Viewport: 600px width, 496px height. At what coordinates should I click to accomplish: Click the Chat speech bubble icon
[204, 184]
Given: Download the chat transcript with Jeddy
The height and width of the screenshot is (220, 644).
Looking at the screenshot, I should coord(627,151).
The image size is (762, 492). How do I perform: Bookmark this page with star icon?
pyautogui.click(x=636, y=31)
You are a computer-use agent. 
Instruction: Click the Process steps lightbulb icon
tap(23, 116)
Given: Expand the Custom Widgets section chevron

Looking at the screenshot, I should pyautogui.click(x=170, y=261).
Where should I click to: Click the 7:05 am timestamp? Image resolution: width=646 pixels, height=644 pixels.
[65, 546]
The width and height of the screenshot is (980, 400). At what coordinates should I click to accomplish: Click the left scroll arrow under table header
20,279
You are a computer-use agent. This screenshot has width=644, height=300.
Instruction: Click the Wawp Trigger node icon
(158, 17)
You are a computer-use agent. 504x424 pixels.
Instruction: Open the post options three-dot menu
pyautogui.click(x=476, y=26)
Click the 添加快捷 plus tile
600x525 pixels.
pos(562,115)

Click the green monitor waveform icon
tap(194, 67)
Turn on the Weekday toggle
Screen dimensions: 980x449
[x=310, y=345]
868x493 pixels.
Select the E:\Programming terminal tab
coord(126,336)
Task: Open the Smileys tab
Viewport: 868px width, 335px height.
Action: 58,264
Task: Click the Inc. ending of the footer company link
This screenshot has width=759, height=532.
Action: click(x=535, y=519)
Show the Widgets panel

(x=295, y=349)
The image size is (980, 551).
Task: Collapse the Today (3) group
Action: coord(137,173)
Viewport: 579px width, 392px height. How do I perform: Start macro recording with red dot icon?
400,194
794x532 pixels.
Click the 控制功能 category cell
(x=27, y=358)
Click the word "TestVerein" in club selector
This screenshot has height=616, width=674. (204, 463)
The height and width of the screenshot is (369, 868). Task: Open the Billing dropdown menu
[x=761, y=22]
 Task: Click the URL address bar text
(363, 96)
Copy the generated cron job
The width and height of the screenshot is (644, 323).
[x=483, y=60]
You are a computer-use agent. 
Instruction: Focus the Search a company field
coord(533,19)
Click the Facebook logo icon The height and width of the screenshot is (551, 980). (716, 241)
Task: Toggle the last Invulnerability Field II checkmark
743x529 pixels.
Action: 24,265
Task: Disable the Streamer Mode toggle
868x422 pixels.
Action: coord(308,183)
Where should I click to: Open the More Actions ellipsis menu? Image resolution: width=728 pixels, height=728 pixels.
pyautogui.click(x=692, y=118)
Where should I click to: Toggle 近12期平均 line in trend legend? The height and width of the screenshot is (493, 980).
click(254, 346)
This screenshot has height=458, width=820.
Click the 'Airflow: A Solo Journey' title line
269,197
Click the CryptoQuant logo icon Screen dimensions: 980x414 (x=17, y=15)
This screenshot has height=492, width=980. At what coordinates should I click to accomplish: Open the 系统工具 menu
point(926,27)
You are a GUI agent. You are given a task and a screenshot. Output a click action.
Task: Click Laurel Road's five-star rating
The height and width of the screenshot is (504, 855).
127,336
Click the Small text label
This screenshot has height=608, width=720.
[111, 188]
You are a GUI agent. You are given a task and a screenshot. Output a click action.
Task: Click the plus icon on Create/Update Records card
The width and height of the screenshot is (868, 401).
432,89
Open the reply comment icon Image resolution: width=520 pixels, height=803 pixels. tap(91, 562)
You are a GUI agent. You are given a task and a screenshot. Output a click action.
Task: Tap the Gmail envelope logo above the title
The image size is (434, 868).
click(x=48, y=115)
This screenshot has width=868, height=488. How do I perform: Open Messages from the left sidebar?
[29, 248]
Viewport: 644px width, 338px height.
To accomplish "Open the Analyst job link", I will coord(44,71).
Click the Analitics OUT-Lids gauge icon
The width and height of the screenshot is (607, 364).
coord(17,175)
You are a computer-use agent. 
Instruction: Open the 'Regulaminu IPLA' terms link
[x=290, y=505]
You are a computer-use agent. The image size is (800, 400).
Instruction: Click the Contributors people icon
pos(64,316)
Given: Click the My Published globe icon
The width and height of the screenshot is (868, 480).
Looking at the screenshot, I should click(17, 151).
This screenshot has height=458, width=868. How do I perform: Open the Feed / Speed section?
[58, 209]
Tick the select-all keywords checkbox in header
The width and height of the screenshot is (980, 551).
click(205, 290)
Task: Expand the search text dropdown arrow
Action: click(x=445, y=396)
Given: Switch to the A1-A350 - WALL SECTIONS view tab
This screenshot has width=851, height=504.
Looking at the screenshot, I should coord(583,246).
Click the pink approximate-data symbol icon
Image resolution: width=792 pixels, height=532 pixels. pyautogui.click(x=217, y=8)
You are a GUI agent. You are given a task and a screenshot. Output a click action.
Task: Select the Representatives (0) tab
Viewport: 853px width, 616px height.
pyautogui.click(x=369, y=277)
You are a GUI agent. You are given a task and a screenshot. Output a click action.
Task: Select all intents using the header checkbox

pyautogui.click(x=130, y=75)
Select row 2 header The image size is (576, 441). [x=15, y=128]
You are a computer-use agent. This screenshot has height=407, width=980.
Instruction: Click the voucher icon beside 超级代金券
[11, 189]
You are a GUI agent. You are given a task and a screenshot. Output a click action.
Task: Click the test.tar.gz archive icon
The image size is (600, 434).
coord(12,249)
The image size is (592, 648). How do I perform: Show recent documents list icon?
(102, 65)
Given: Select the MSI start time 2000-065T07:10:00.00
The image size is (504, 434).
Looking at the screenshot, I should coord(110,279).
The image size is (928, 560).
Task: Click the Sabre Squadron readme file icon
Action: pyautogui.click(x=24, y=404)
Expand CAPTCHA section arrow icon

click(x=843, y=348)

Exercise goal: Nothing in the listing above may be altered; transcribe all of it.

Solution for this task:
Viewport: 600px width, 496px height. At what coordinates should I click to accomplish: Click the Chat speech bubble icon
[204, 184]
Given: Download the chat transcript with Jeddy
The height and width of the screenshot is (220, 644).
Looking at the screenshot, I should coord(627,151).
The image size is (762, 492). How do I perform: Bookmark this page with star icon?
pyautogui.click(x=636, y=31)
You are a computer-use agent. 
Instruction: Click the Process steps lightbulb icon
tap(23, 116)
Given: Expand the Custom Widgets section chevron

Looking at the screenshot, I should pyautogui.click(x=170, y=261).
Where should I click to: Click the 7:05 am timestamp? Image resolution: width=646 pixels, height=644 pixels.
[65, 546]
The width and height of the screenshot is (980, 400). At what coordinates should I click to accomplish: Click the left scroll arrow under table header
20,279
You are a computer-use agent. This screenshot has width=644, height=300.
Instruction: Click the Wawp Trigger node icon
(158, 17)
You are a computer-use agent. 504x424 pixels.
Instruction: Open the post options three-dot menu
pyautogui.click(x=476, y=26)
Click the 添加快捷 plus tile
600x525 pixels.
pos(562,115)

Click the green monitor waveform icon
tap(194, 67)
Turn on the Weekday toggle
Screen dimensions: 980x449
[x=310, y=345]
868x493 pixels.
Select the E:\Programming terminal tab
coord(126,336)
Task: Open the Smileys tab
Viewport: 868px width, 335px height.
Action: 58,264
Task: Click the Inc. ending of the footer company link
This screenshot has width=759, height=532.
Action: click(x=535, y=519)
Show the Widgets panel

(x=295, y=349)
The image size is (980, 551).
Task: Collapse the Today (3) group
Action: coord(137,173)
Viewport: 579px width, 392px height. How do I perform: Start macro recording with red dot icon?
400,194
794x532 pixels.
Click the 控制功能 category cell
(x=27, y=358)
Click the word "TestVerein" in club selector
This screenshot has height=616, width=674. (204, 463)
The height and width of the screenshot is (369, 868). Task: Open the Billing dropdown menu
[x=761, y=22]
 Task: Click the URL address bar text
(363, 96)
Copy the generated cron job
The width and height of the screenshot is (644, 323).
[x=483, y=60]
You are a computer-use agent. 
Instruction: Focus the Search a company field
coord(533,19)
Click the Facebook logo icon The height and width of the screenshot is (551, 980). (716, 241)
Task: Toggle the last Invulnerability Field II checkmark
743x529 pixels.
Action: 24,265
Task: Disable the Streamer Mode toggle
868x422 pixels.
Action: coord(308,183)
Where should I click to: Open the More Actions ellipsis menu? Image resolution: width=728 pixels, height=728 pixels.
pyautogui.click(x=692, y=118)
Where should I click to: Toggle 近12期平均 line in trend legend? The height and width of the screenshot is (493, 980).
click(254, 346)
This screenshot has height=458, width=820.
Click the 'Airflow: A Solo Journey' title line
269,197
Click the CryptoQuant logo icon Screen dimensions: 980x414 (x=17, y=15)
This screenshot has height=492, width=980. At what coordinates should I click to accomplish: Open the 系统工具 menu
point(926,27)
You are a GUI agent. You are given a task and a screenshot. Output a click action.
Task: Click Laurel Road's five-star rating
The height and width of the screenshot is (504, 855).
127,336
Click the Small text label
This screenshot has height=608, width=720.
[111, 188]
You are a GUI agent. You are given a task and a screenshot. Output a click action.
Task: Click the plus icon on Create/Update Records card
The width and height of the screenshot is (868, 401).
432,89
Open the reply comment icon Image resolution: width=520 pixels, height=803 pixels. tap(91, 562)
You are a GUI agent. You are given a task and a screenshot. Output a click action.
Task: Tap the Gmail envelope logo above the title
The image size is (434, 868).
click(x=48, y=115)
This screenshot has width=868, height=488. How do I perform: Open Messages from the left sidebar?
[29, 248]
Viewport: 644px width, 338px height.
To accomplish "Open the Analyst job link", I will coord(44,71).
Click the Analitics OUT-Lids gauge icon
The width and height of the screenshot is (607, 364).
coord(17,175)
You are a computer-use agent. 
Instruction: Open the 'Regulaminu IPLA' terms link
[x=290, y=505]
You are a computer-use agent. The image size is (800, 400).
Instruction: Click the Contributors people icon
pos(64,316)
Given: Click the My Published globe icon
The width and height of the screenshot is (868, 480).
Looking at the screenshot, I should click(17, 151).
This screenshot has height=458, width=868. How do I perform: Open the Feed / Speed section?
[58, 209]
Tick the select-all keywords checkbox in header
The width and height of the screenshot is (980, 551).
click(205, 290)
Task: Expand the search text dropdown arrow
Action: click(x=445, y=396)
Given: Switch to the A1-A350 - WALL SECTIONS view tab
This screenshot has width=851, height=504.
Looking at the screenshot, I should coord(583,246).
Click the pink approximate-data symbol icon
Image resolution: width=792 pixels, height=532 pixels. pyautogui.click(x=217, y=8)
You are a GUI agent. You are given a task and a screenshot. Output a click action.
Task: Select the Representatives (0) tab
Viewport: 853px width, 616px height.
pyautogui.click(x=369, y=277)
You are a GUI agent. You are given a task and a screenshot. Output a click action.
Task: Select all intents using the header checkbox

pyautogui.click(x=130, y=75)
Select row 2 header The image size is (576, 441). [x=15, y=128]
You are a computer-use agent. This screenshot has height=407, width=980.
Instruction: Click the voucher icon beside 超级代金券
[11, 189]
You are a GUI agent. You are given a task and a screenshot. Output a click action.
Task: Click the test.tar.gz archive icon
The image size is (600, 434).
coord(12,249)
The image size is (592, 648). How do I perform: Show recent documents list icon?
(102, 65)
Given: Select the MSI start time 2000-065T07:10:00.00
The image size is (504, 434).
Looking at the screenshot, I should coord(110,279).
The image size is (928, 560).
Task: Click the Sabre Squadron readme file icon
Action: pyautogui.click(x=24, y=404)
Expand CAPTCHA section arrow icon

click(x=843, y=348)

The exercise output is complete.